Saturday, 9 September 2017

Autumn comes to the garden

In an ideal world, this would be a time of mellow fruitfulness. In my garden it's a time of powdery mildew.

Still, it hasn't harmed my squashes or courgettes.


My second-largest courgette was over 20 inches long and weighed more than my kitchen scales could handle. So I had to cut it in half to weigh it (I was about to chop it up for soup anyway). It turned out to weigh a total of 3.154 kg.


The green manure I put in the garden (plants you plant after crops have finished and before the next ones with the idea of improving the soil by digging them in before you plant your next crop) is coming up nicely and should provide more interest than I usually have in autumn and winter.
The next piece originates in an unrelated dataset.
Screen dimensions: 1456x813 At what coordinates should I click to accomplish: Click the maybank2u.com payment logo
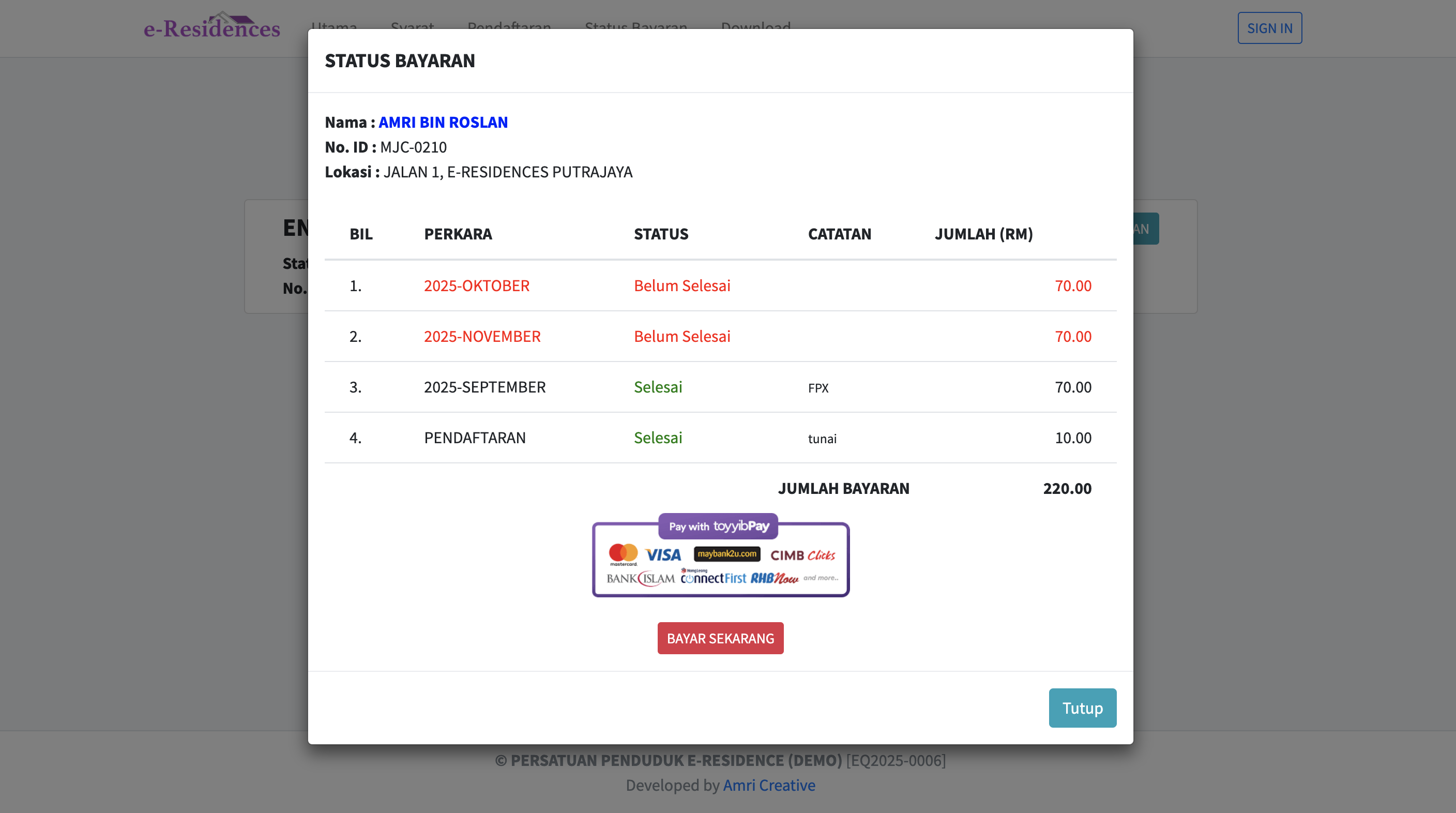pyautogui.click(x=728, y=554)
I've planted it in the new bed that the sweet corn was previously in (the bed right at the front of the next photo) and also where there broad beans were, between the yellow flowering rocket and the runner beans.
I've also planted it around the pond in between the foxgloves and the honesty, where it's providing pretty feathery leaves and making me think I must buy some ferns for that end of the garden. The pond is weirdly unphotogenic. Every time I look at it, I think "wow, that's looking really good, I 'm so glad we put in a pond", but every time I try to display its full glory on a photo, it never looks as good as it does in real life. 
The pond has also been growing a new surface plant, which I believe to be duckweed. I'm in two minds about whether to try to remove it. It's supposed to be bad because it quickly covers the surface and starves the pond of light (but then, wasn't that what I was trying to do with the black dye?), and forums say different things about whether wildlife finds it beneficial or detrimental. Given that my pond's so small, I can always fish it out later if I change my mind (probably repeatedly, it sounds like it has that sort of persistence), but for now I'm going to hang onto it and see if more wildlife appears and if the other plants survive it.